Petaflops beater: Nvidia chief talks exascale
Programming for parallel processes
"Power is now the limiter of every computing platform, from cellphones to PCs and even data centres," said NVIDIA chief executive Jen-Hsun Huang, speaking at the company's GPU Technology Conference in Beijing last week. There was much talk there about the path to exascale, a form of supercomputing that can execute 1018 flop/s (Floating Point Operations per Second).
Currently, the world's fastest supercomputer, Japan's K computer, achieves 10 petaflops (one petaflop = a thousand trillion floating point operations per second), just 1 per cent of exascale. The K computer consumes 12.66MW (megawatts), and Huang suggests that a realistic limit for a supercomputer is 20MW, which is why achieving exascale is a matter of power efficiency as well as size. At the other end of the scale, power efficiency determines whether your smartphone or tablet will last the day without a recharge, making this a key issue for everyone.
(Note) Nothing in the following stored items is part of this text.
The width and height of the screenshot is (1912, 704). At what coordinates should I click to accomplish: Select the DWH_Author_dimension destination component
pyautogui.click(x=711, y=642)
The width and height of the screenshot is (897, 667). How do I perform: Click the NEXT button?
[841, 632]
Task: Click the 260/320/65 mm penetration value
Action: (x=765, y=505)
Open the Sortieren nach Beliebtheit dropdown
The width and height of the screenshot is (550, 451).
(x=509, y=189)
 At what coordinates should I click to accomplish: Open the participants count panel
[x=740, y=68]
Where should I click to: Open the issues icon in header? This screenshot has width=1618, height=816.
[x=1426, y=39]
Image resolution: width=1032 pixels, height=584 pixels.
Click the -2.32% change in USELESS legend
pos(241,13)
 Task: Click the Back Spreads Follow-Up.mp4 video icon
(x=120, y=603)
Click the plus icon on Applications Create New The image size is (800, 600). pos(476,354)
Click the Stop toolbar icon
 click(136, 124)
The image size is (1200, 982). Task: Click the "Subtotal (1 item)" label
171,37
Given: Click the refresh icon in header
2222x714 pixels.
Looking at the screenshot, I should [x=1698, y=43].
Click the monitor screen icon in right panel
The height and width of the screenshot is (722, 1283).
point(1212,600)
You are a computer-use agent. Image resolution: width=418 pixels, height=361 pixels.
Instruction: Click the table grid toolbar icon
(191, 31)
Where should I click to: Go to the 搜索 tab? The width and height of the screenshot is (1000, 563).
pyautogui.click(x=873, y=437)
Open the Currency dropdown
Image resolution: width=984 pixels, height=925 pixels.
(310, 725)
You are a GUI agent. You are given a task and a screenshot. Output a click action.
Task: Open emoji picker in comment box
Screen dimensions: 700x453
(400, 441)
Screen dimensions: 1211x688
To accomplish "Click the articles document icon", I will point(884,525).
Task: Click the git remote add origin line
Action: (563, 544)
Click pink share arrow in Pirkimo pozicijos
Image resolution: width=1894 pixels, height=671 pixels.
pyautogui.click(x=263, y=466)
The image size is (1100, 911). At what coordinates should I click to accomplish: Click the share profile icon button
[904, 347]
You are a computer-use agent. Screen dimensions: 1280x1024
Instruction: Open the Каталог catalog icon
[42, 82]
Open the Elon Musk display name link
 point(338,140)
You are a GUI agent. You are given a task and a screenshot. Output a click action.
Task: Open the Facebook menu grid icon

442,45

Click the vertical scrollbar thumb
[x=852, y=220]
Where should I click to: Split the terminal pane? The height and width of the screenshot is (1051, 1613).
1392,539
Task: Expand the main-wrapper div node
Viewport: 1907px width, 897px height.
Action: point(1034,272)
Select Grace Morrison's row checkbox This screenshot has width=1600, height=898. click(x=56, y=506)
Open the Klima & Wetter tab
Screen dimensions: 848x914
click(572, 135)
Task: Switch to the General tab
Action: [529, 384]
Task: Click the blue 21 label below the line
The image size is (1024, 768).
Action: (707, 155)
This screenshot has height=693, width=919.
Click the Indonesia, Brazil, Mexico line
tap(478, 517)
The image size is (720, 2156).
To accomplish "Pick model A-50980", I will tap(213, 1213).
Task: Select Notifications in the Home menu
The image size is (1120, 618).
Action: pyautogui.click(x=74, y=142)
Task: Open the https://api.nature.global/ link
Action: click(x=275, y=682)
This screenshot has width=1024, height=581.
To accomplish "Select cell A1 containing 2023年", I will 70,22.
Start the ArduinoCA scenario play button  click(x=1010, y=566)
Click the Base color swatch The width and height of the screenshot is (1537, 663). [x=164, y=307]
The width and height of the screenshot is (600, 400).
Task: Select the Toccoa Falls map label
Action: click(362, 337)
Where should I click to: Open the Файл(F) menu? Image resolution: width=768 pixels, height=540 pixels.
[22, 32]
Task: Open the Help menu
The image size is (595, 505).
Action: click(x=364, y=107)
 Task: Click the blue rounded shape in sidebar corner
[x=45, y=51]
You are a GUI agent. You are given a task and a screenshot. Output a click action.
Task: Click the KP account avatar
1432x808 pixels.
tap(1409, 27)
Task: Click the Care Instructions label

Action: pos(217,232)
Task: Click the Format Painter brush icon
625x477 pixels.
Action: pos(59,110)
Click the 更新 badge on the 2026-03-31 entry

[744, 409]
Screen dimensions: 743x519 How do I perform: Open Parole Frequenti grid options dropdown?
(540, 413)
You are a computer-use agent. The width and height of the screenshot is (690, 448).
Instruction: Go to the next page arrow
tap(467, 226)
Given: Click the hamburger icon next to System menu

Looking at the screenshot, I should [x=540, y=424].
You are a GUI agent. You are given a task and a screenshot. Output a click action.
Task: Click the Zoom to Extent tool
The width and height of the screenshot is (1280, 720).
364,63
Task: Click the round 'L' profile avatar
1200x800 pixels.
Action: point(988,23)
Huang's thesis is that the CPU, which is optimised for single-threaded execution, will not deliver the required efficiency. "With four cores, in order to execute an operation, a floating point add or a floating point multiply, 50 times more energy is dedicated to the scheduling of that operation than the operation itself," he says.
Power limits: NVIDIA chief executive Jen-Hsun Huang
"We believe the right approach is to use much more energy-efficient processors. Using much simpler processors and many of them, we can optimise for throughput. The unfortunate part is that this processor would no longer be good for single-threaded applications. By adding the two processors, the sequential code can run on the CPU, the parallel code can run on the GPU, and as a result you can get the benefit of the both. We call it heterogeneous computing."
He would say that. NVIDIA makes GPUs after all. But the message is being heard in the supercomputing world, where 39 of the top 500 use GPUs, up from 17 a year ago, and including the number 2 supercomputer: Tianhe-1A in China. Thirty-five of those 39 GPUs are from NVIDIA.
At a mere 2.57 petaflops though, Tianhe-1A is well behind the K computer, which does not use GPUs. Does that undermine Huang's thesis? "If you were to design the K computer with heterogeneous architecture, it would be even more," he insists. "At the time the K computer was conceived, almost 10 years ago, heterogeneous was not very popular."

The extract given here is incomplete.